🤖 AI Summary
This work proposes a diffusion-based distributionally robust decision-focused learning framework (3D-Learning) to address the significant degradation in downstream decision performance caused by out-of-distribution (OOD) samples in predict-then-optimize pipelines. By integrating diffusion models into distributionally robust optimization (DRO), the method leverages their powerful generative capabilities to construct more realistic and challenging worst-case distributions within the parameterized space. This enables the training of predictive models that balance performance under both average and worst-case scenarios.
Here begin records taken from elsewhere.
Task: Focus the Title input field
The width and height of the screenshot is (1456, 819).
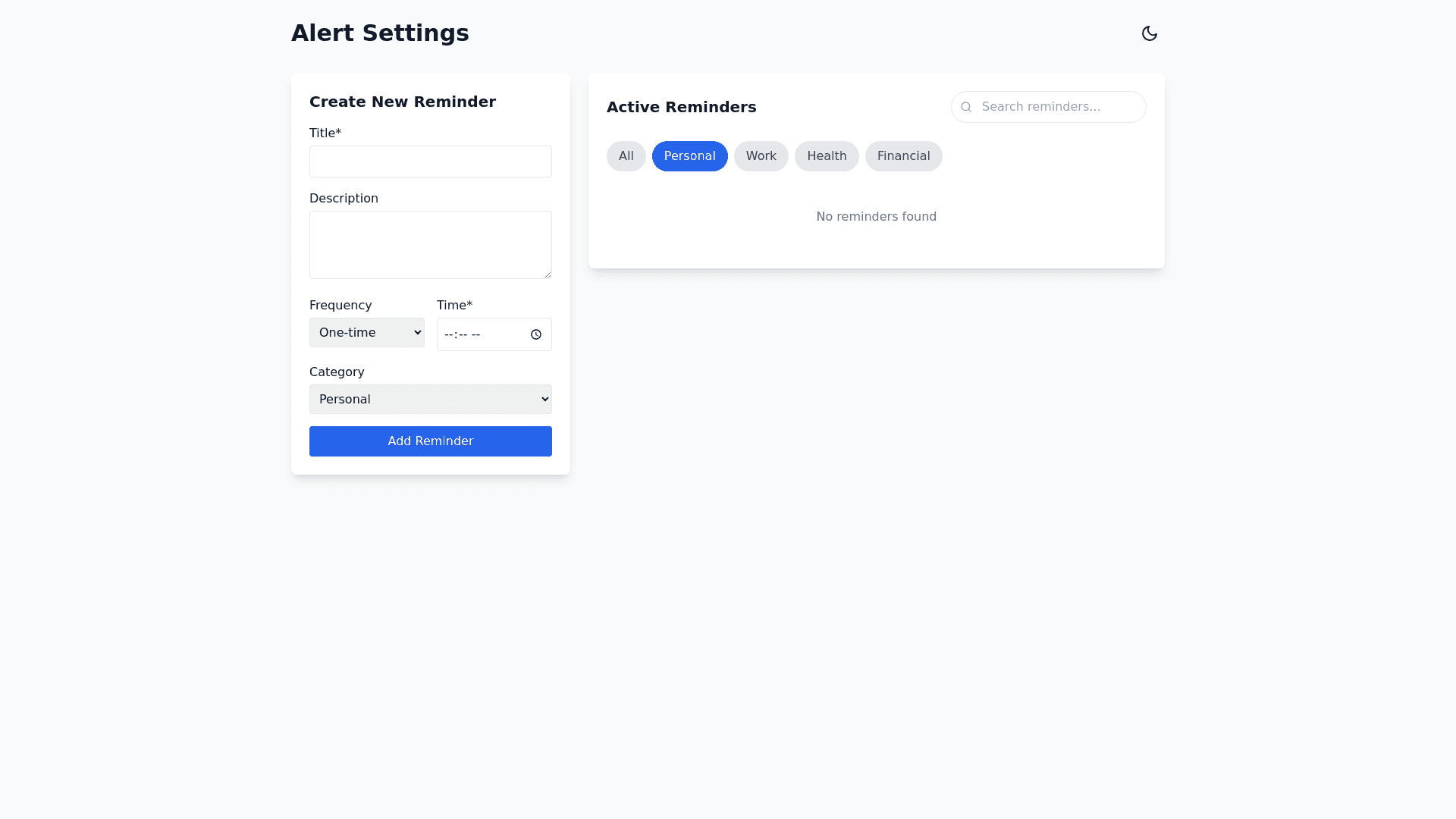Action: 430,162
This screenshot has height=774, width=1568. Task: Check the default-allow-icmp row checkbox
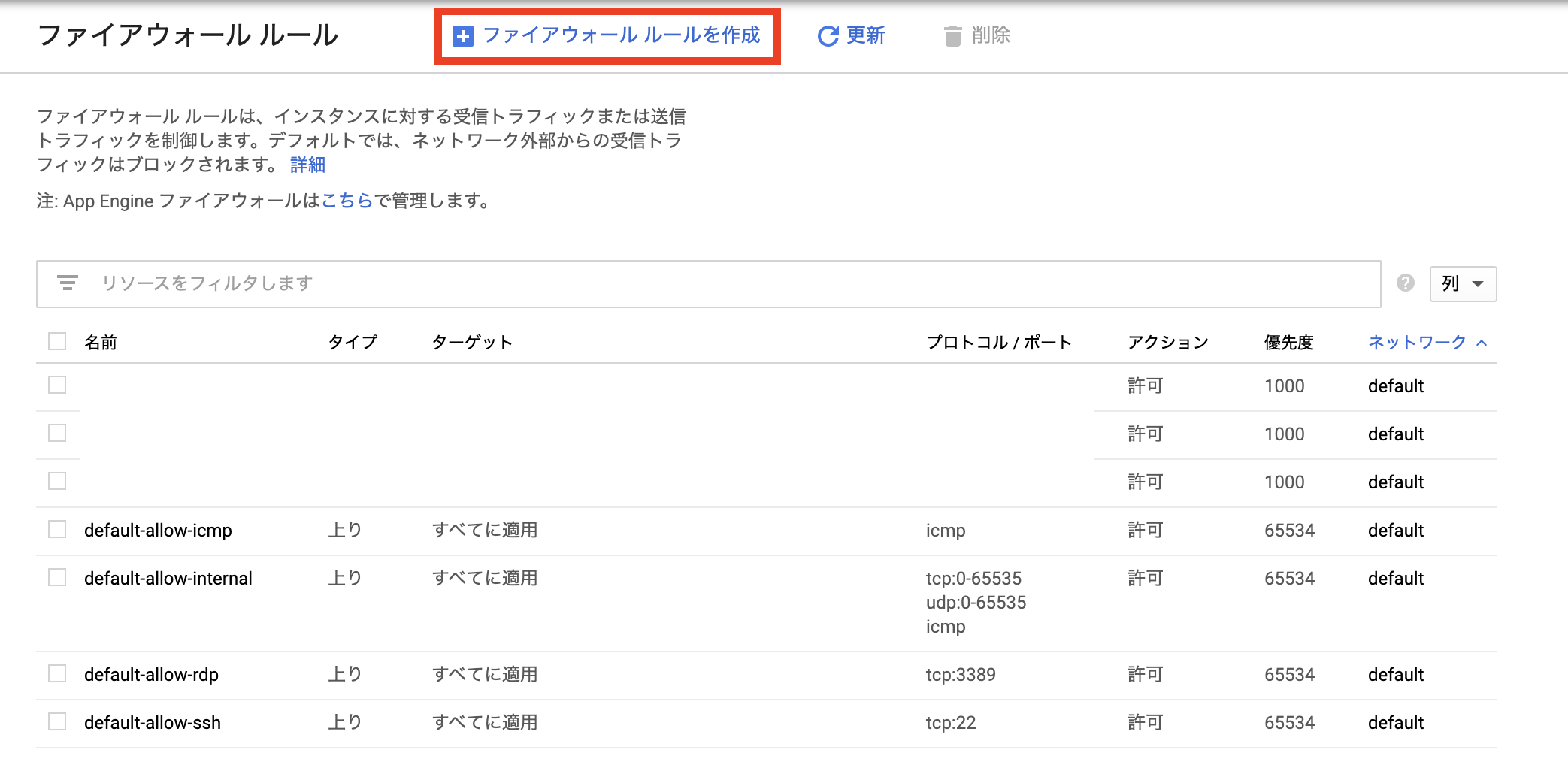(57, 529)
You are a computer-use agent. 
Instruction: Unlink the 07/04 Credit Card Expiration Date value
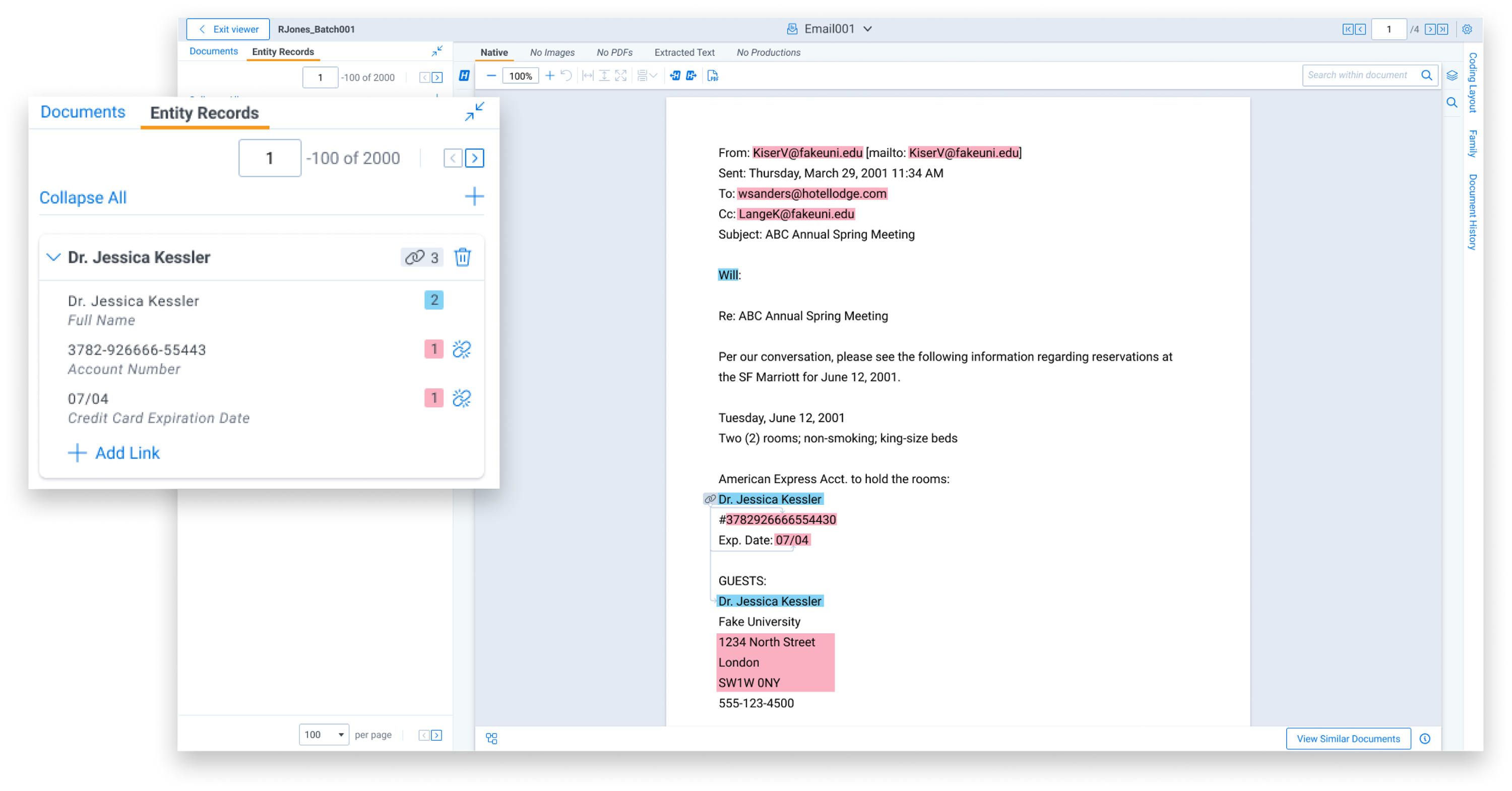[x=463, y=398]
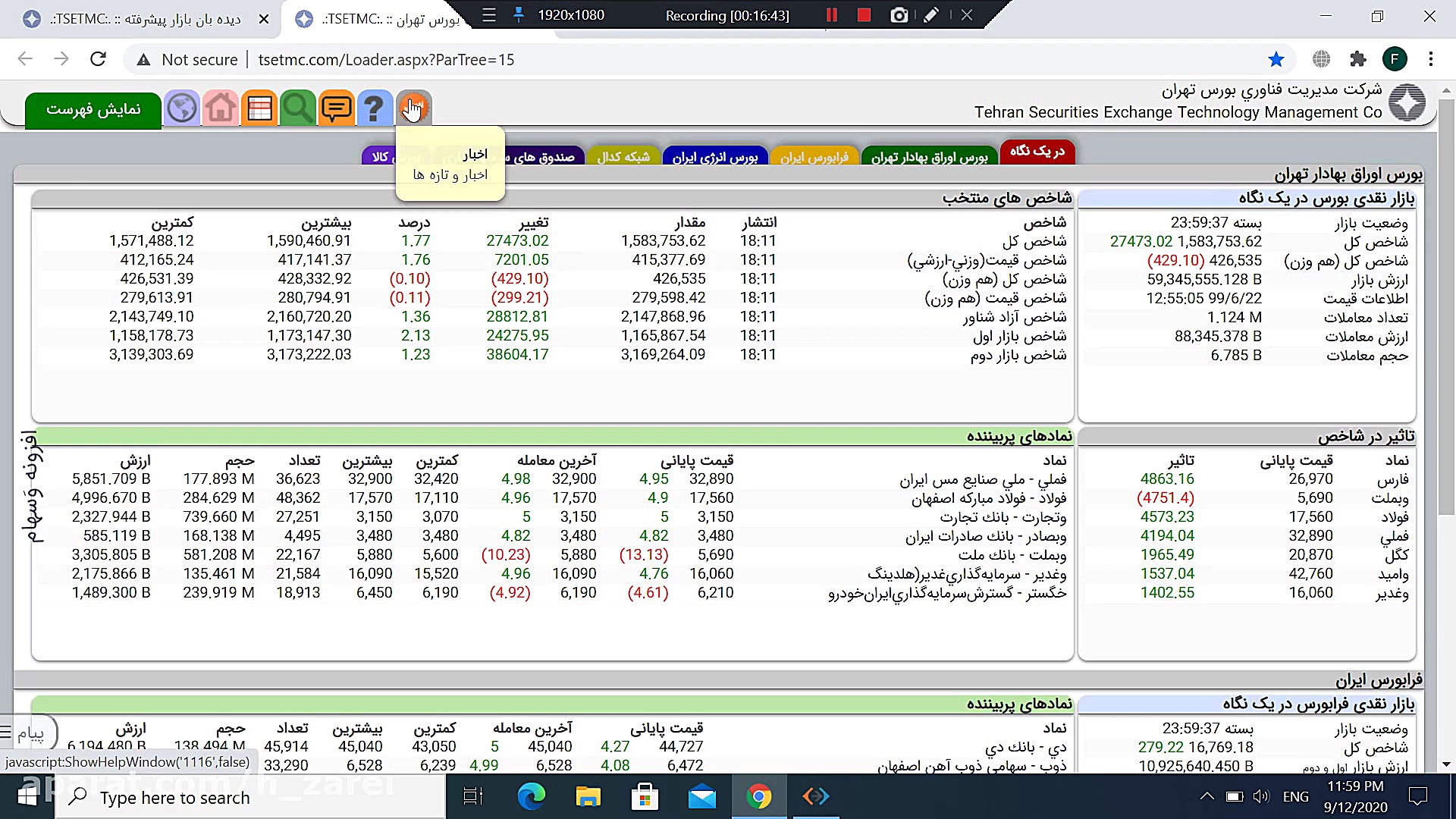Open the orange message bubble icon
The image size is (1456, 819).
(x=336, y=108)
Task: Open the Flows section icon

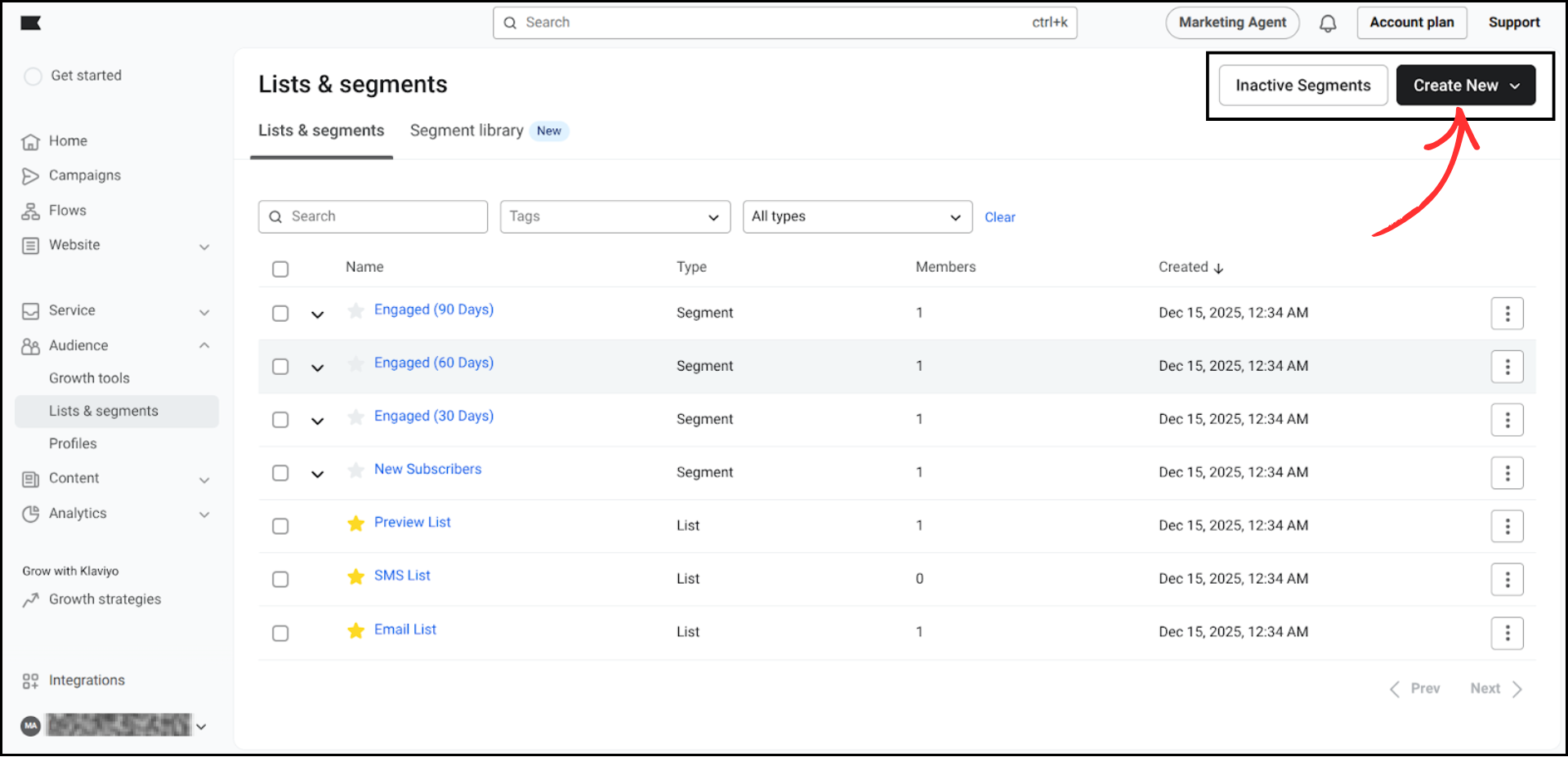Action: [31, 210]
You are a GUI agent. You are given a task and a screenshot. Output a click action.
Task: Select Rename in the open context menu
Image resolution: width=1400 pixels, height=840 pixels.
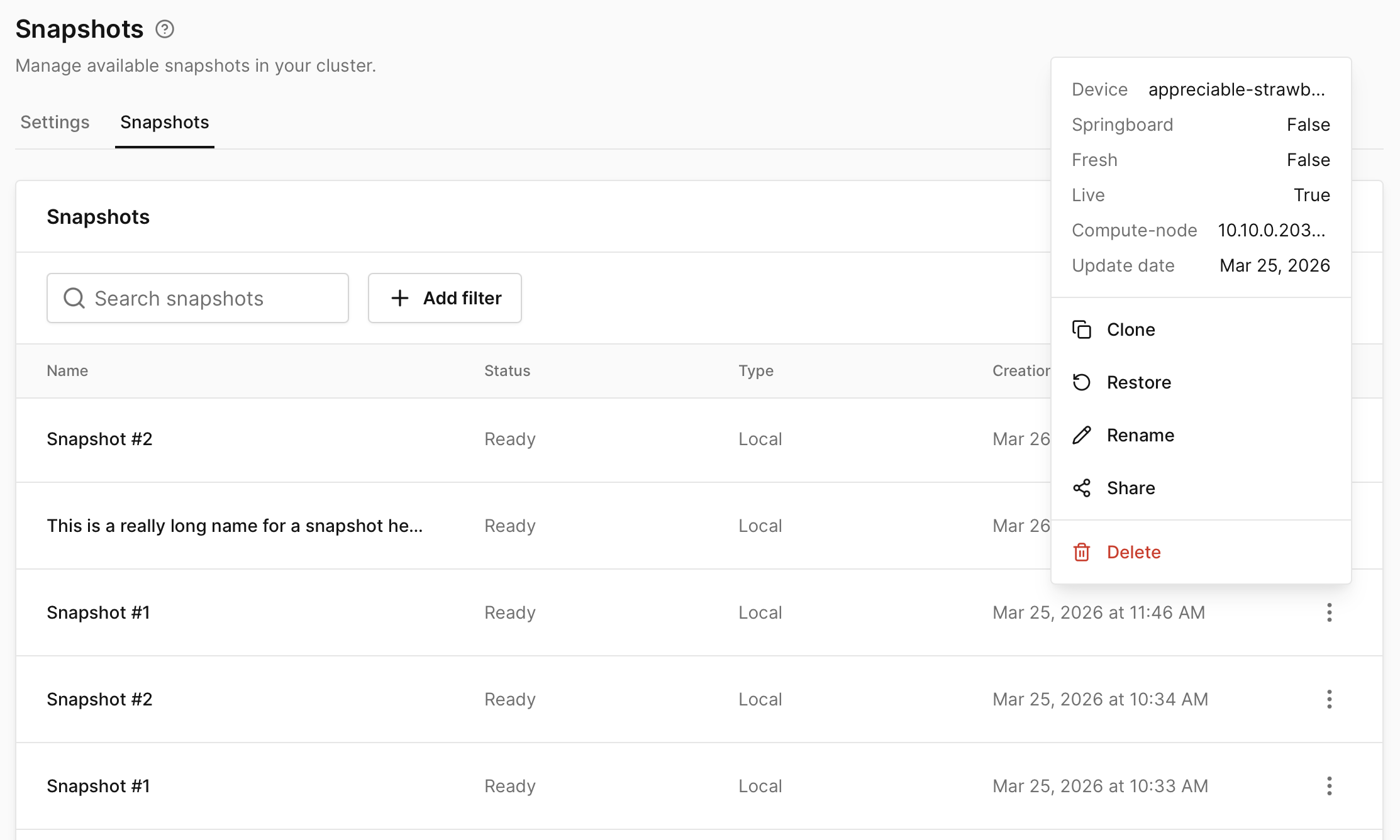coord(1140,435)
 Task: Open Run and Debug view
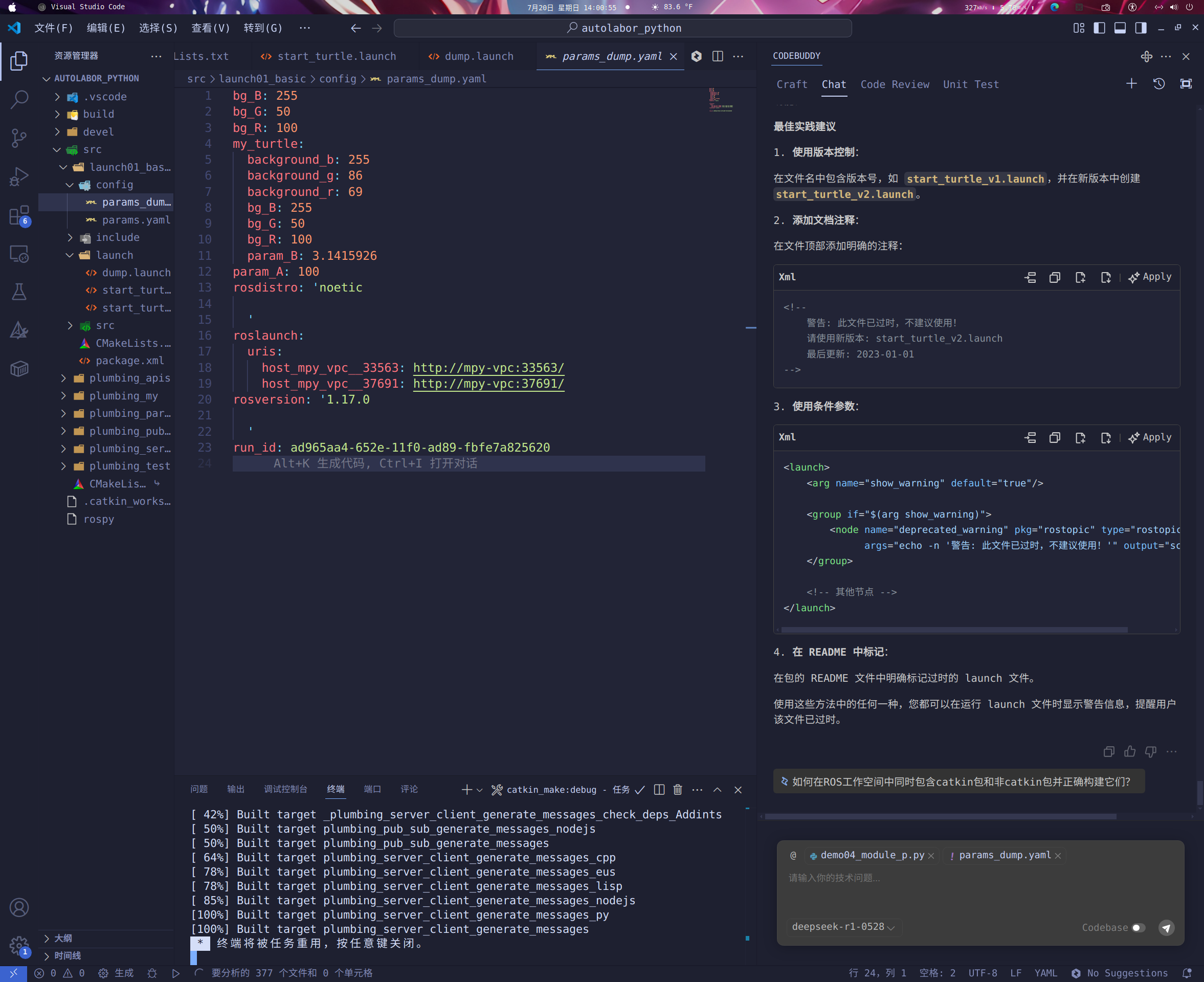pos(18,176)
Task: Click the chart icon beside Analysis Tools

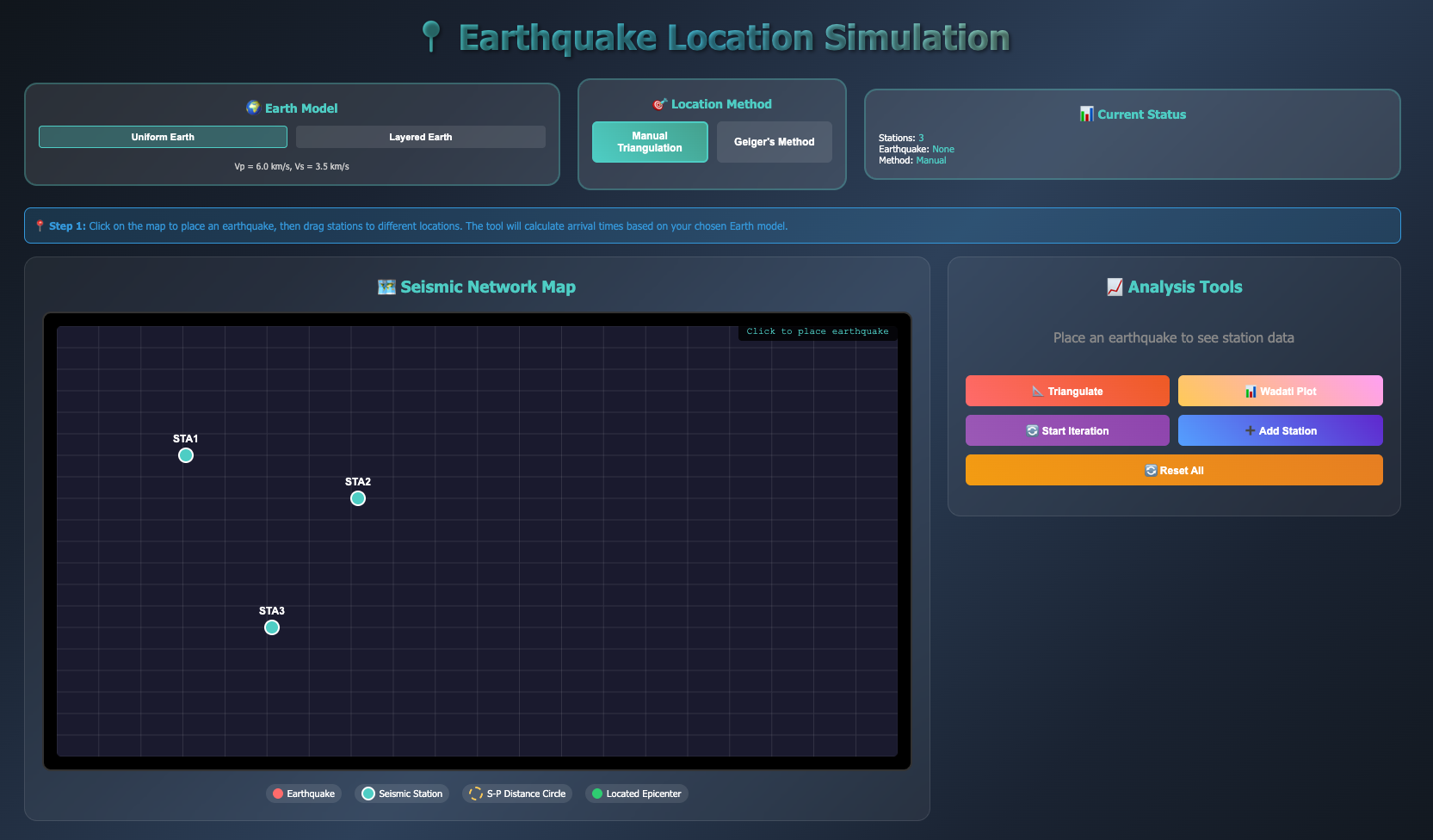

The framework is fully end-to-end trainable and demonstrates superior performance over existing DRO and data augmentation approaches in large language model resource allocation tasks, achieving stronger OOD decision generalization.
📝 Abstract
Predict-then-Optimize (PTO) pipelines are widely employed in computing and networked systems, where Machine Learning (ML) models are used to predict critical contextual information for downstream decision-making tasks such as cloud LLM serving, data center demand response, and edge workload scheduling. However, these ML predictors are often vulnerable to out-of-distribution (OOD) samples at test time, leading to significant decision performance degradation due to large prediction errors. To address the generalization challenges under OOD conditions, we present the framework of Distributionally Robust Decision-Focused Learning (DR-DFL), which trains ML models to optimize decision performance under the worst-case distribution. Instead of relying on classical Distributionally Robust Optimization (DRO) techniques, we propose Diffusion-Augmented Distributionally Robust Decision-Focused Learning (3D-Learning), which searches for the worst-case distribution within the parameterized space of a diffusion model. By leveraging the powerful distribution modeling capabilities of diffusion models, 3D-Learning identifies worst-case distributions that remain consistent with real data, achieving a favorable balance between average and worst-case scenarios. Empirical results on an LLM resource provisioning task demonstrate that 3D-Learning outperforms existing DRO and Data Augmentation methods in OOD generalization performance.